Ivan seems unnerved to hear this, but not surprised.

It was like that for me and Francisco.

Francisco likes telling the story of Thomás and his teacher. He has told all their family, all his work colleagues, all of their mutual friends and certainly all the men that Thomás has trained with over the years. He finds sneaky little ways of bringing it up. If they’re talking about education it’s practically a given. Thomás reacts the same every time. The audiences have reactions that range from fond, to confused, to terribly awkward. Francisco doesn’t care. He loves it.
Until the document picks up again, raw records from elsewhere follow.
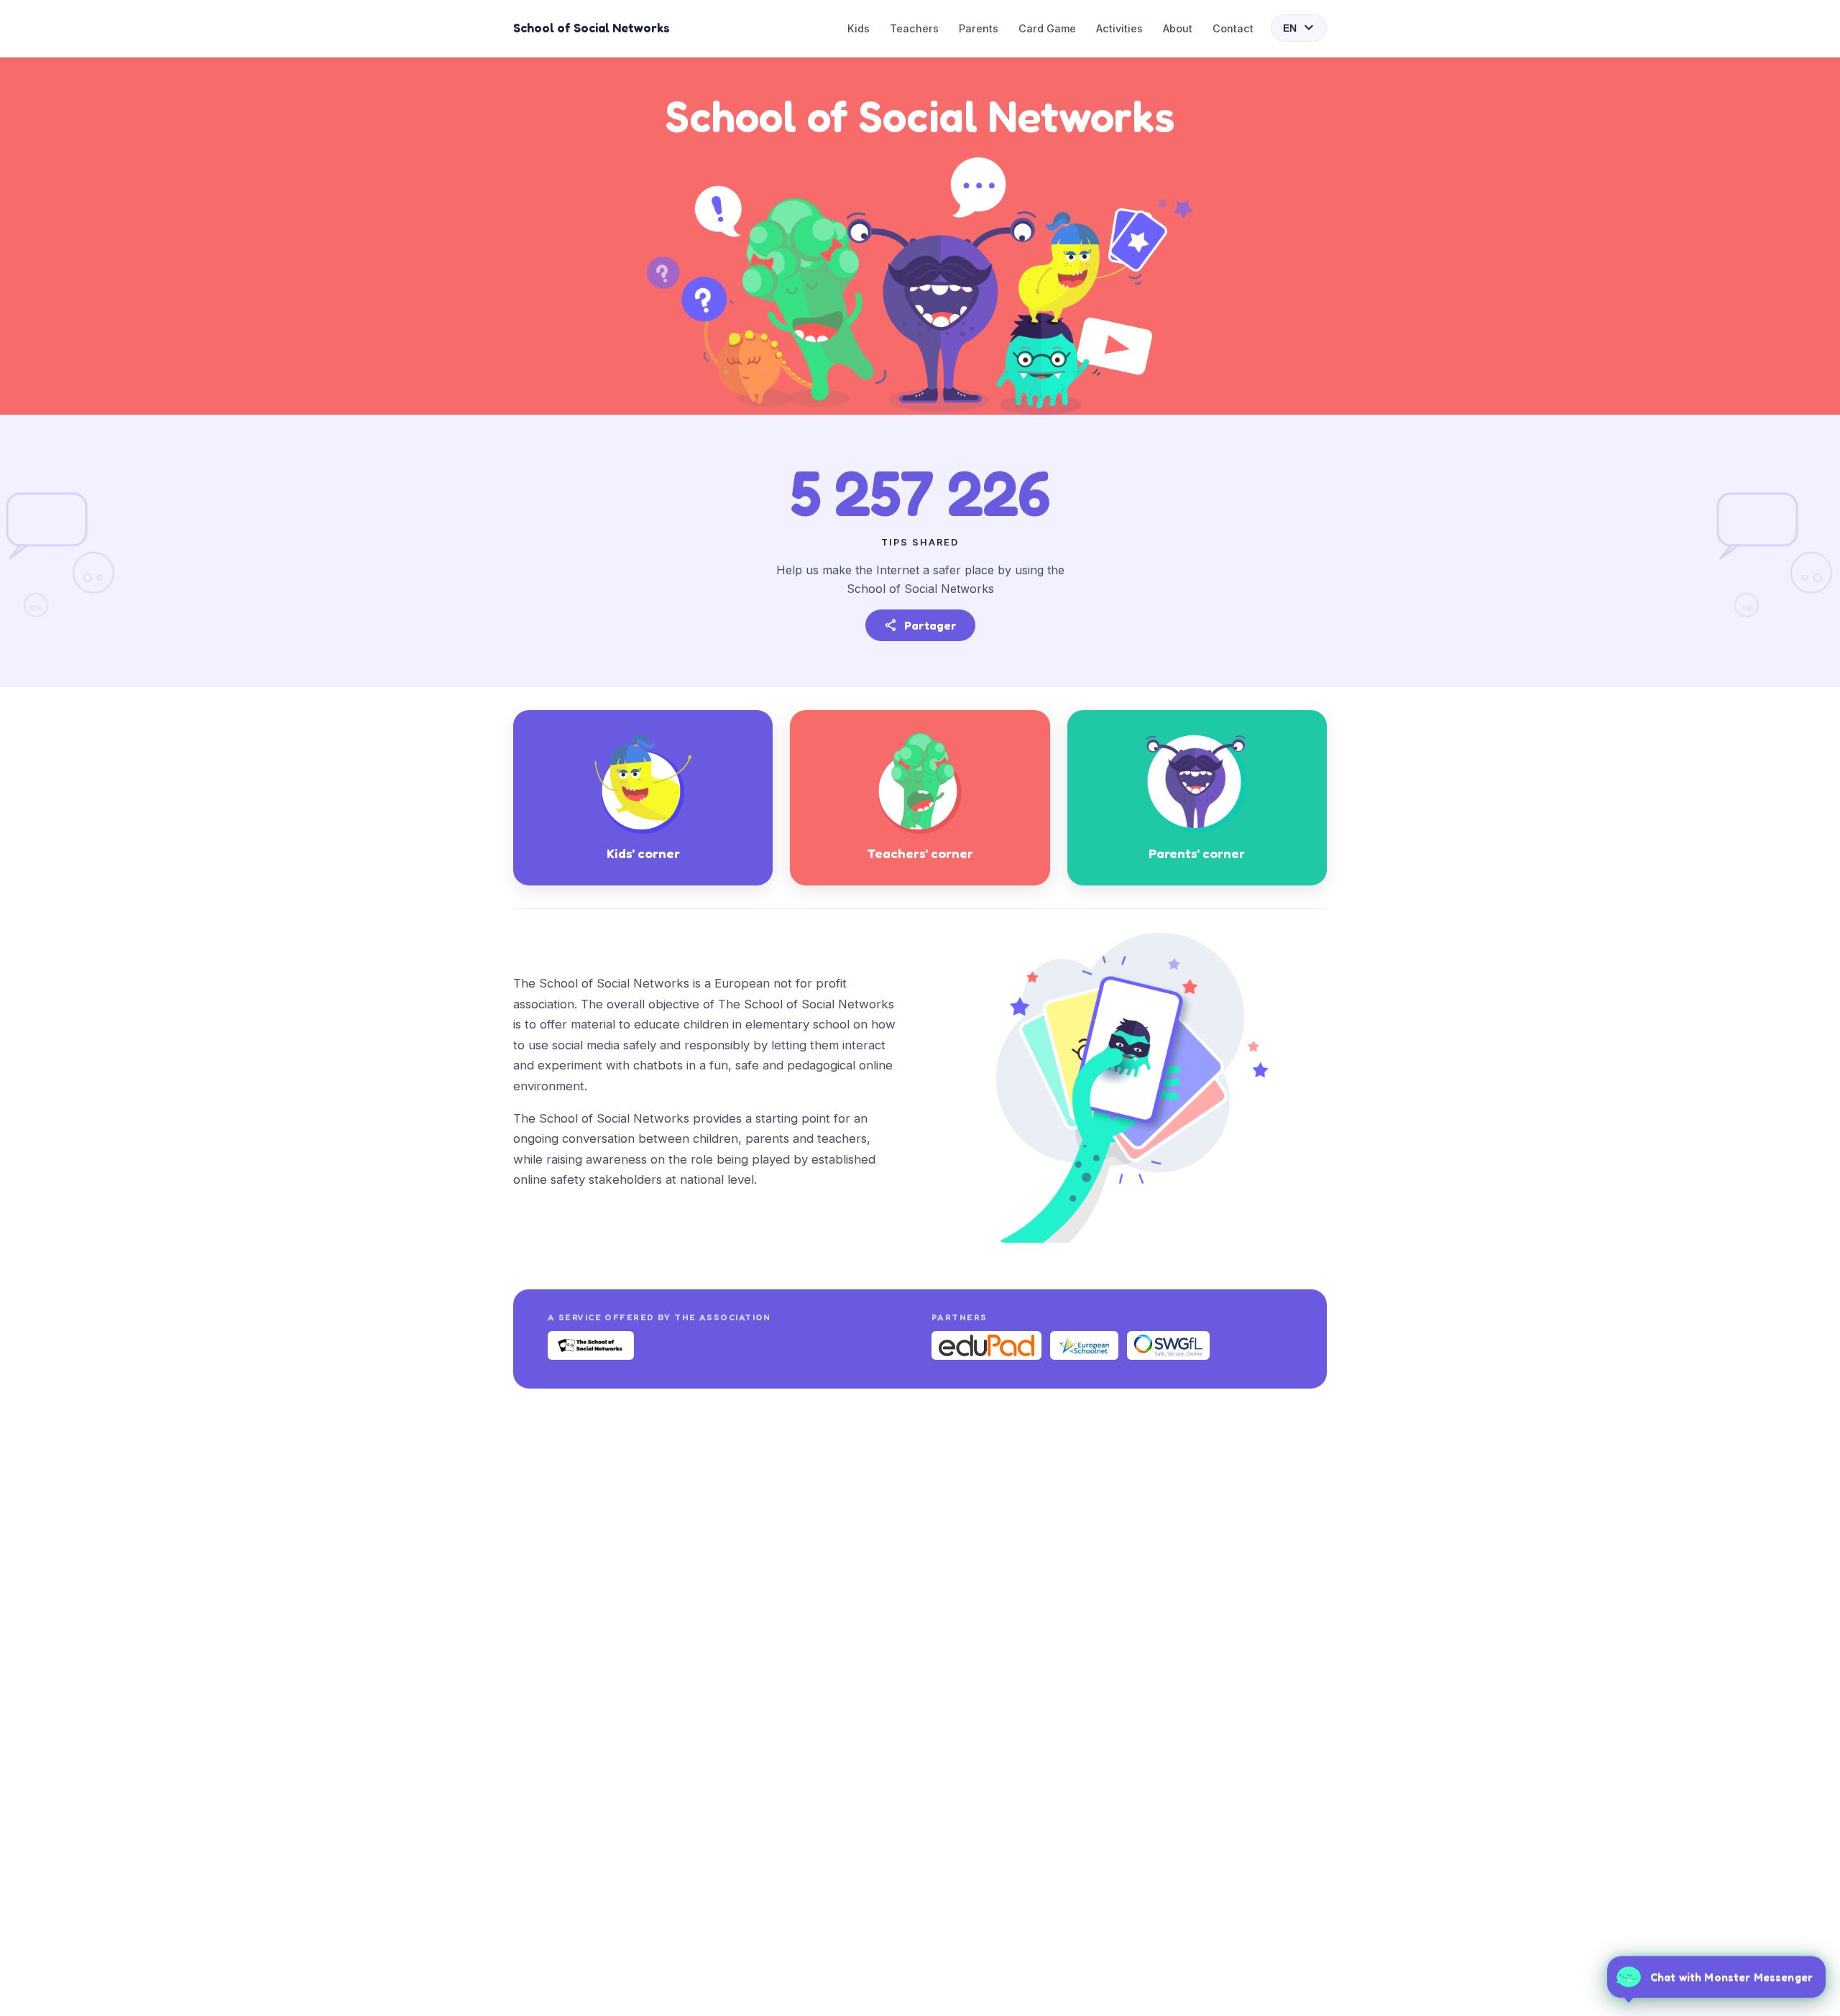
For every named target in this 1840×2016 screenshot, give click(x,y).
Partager (920, 625)
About (1177, 28)
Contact (1233, 28)
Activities (1119, 28)
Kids (858, 28)
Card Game (1047, 28)
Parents (978, 28)
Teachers (914, 28)
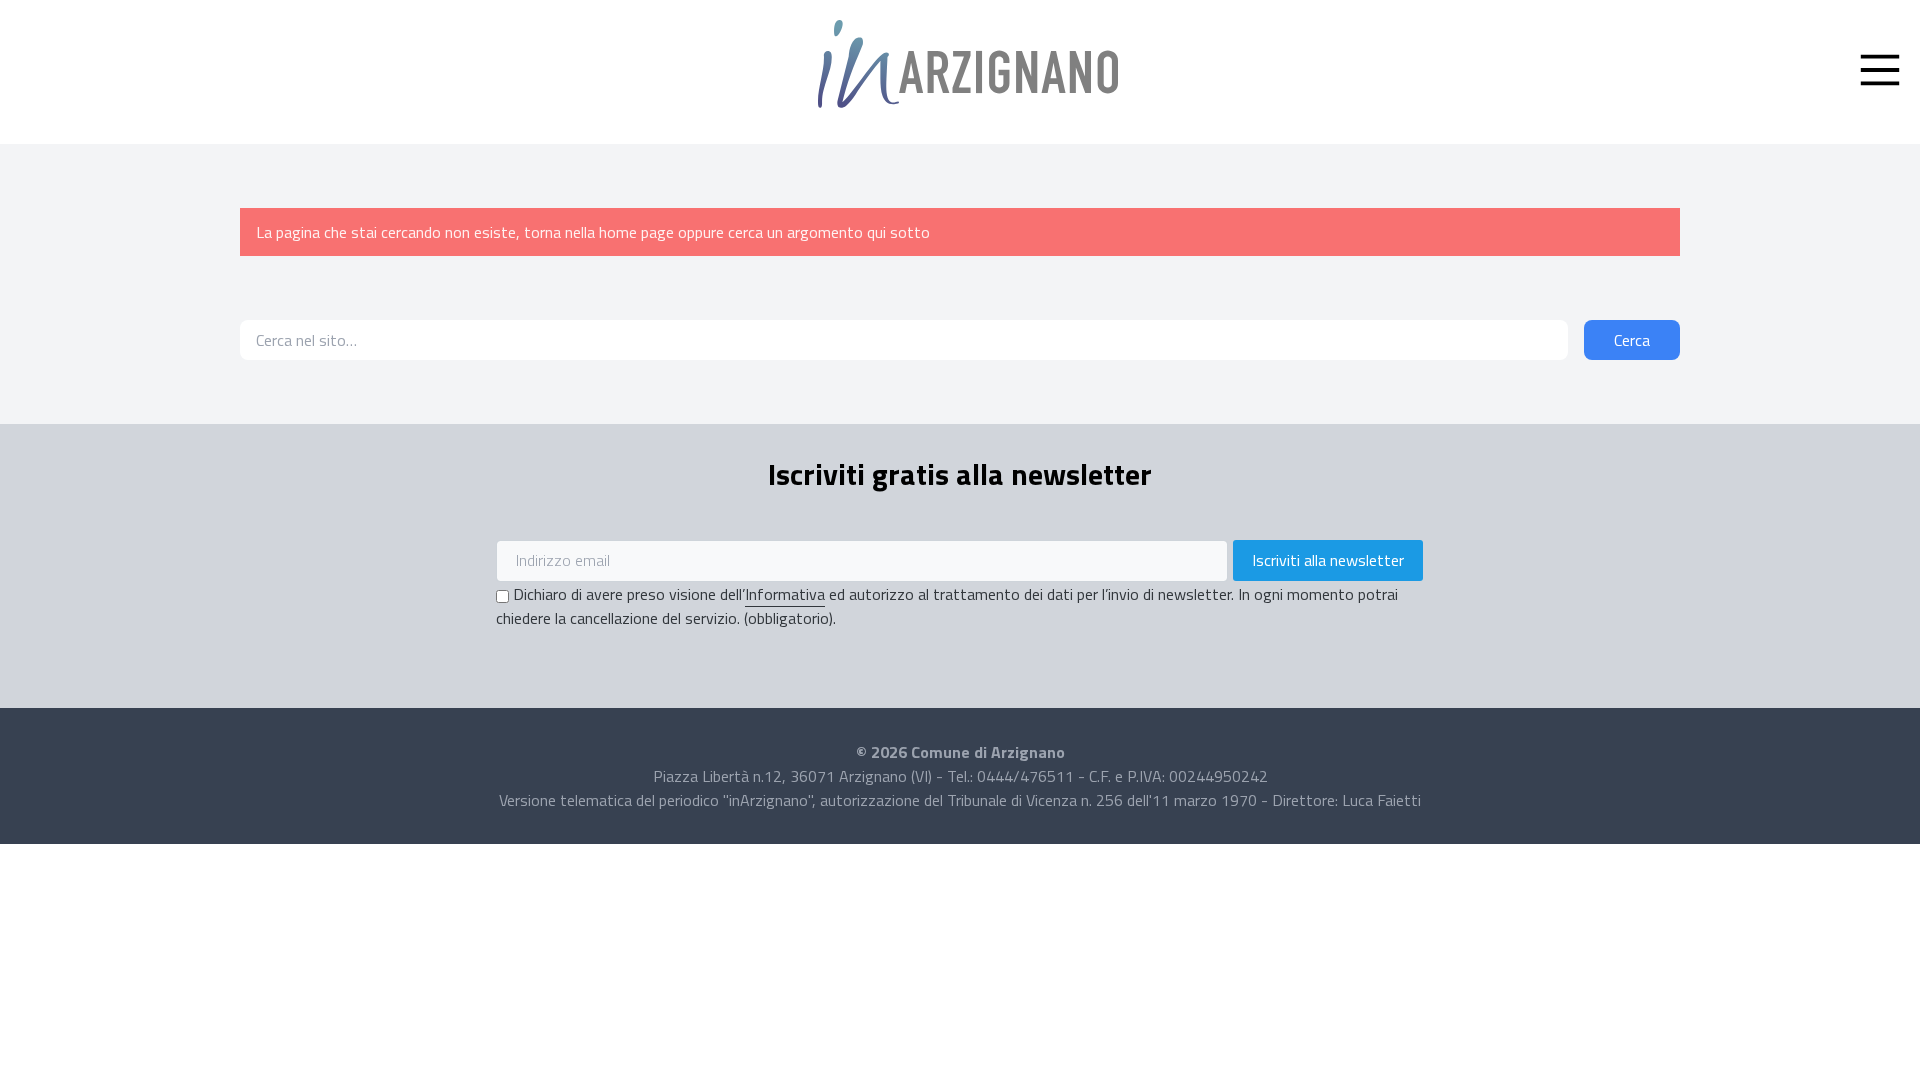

And he loves the story, because of its absurdity. Because anyone who hears that story looks at how embarrassed Thomás gets and knows why. It’s written all over his beautiful face. He’s embarrassed to have thought, even for a moment, even at such a young age, that he could ever love anyone who was not Francisco. Thomás has of course more than made up for his singular moment of doubt in all their time together.

He never questions Francisco’s brief girlfriend in their younger school days. He doesn’t bring up Francisco’s indiscretion with the brunette from the club (which he confessed to mere days after arriving in Russia). That’s because it’s Thomás’ job to believe in them, and he does it as beautifully as he swims. Francisco has faith in Thomás’ faith. When they’re together, that’s really all he needs.